Can You Afford Hospital Charges?
There is absolutely no guarantee that your income will increase annually or keep pace with the increasing cost of medical care. It’s even less likely that your earnings will overtake the percentage by which medical costs are likely to increase. It’s therefore unlikely that you’d be able to fund an undetermined stay in a private hospital, where you’ll be charged for every procedure that’s performed – doctor’s bill, anaesthetist’s time, your stay in a ward, use of an operating theatre, and smaller items like each swab, bandage, and syringe used during the course of your treatment in hospital and, of course, medication.
First Prize
In solving this costly conundrum, your first prize, and the best solution, is a medical aid membership that covers not only your in-hospital costs, but also assists in funding out-of-hospital, day-to-day and chronic medical expenses. As always, you receive that for which you pay. Not everyone can afford fully comprehensive, all-inclusive, and virtually unlimited medical aid cover, which is why medical schemes offer a variety of solutions and options with varying benefits and monthly contributions, as we do at KeyHealth.

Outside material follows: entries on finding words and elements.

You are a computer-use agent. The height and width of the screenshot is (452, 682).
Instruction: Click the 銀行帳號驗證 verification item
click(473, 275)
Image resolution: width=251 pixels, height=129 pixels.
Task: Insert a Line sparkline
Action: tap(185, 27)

KeyHealth’s medical aid plans are designed to be simple and easy to comprehend. Each option caters for different statuses – singles, couples, families, and single parents. Likewise, our solutions are compiled to take care of different needs, for different budgets. Comparisons and choosing are equally straightforward. All the essential information may be quickly accessed on our web pages, as well as guidelines that alert you to factors that you should take into account. All plans include hospital cover for a range of in-hospital procedures and emergency hospitalisation. Claim limits and terms are clearly stated.
Hospital Plans
A hospital plan provides medical cost cover (depending on the plan’s stipulations) for a member who becomes an inpatient in hospital, and only then. No out-of-hospital cover or day-to-day medical expenses and benefits apply. Hospital plans are considerably less expensive than full medical aid scheme membership, but the benefits are limited to those stated, applying only to hospitalisation.
Hospital Cash Plans
These plans have no direct bearing on or benefits for medical procedures and allied services. Hospital cash plans pay out a set daily amount to claimants who are hospitalised for the duration of their stay in hospital, usually only commencing after the first few days of hospitalisation, not immediately. Funds may be used for any purpose, from school fees to feeding the family, and of course, hospital costs, at the discretion of the recipient.
However, it’s always wisest to pick the best plan that you can afford, but one that nevertheless meets your primary requirements.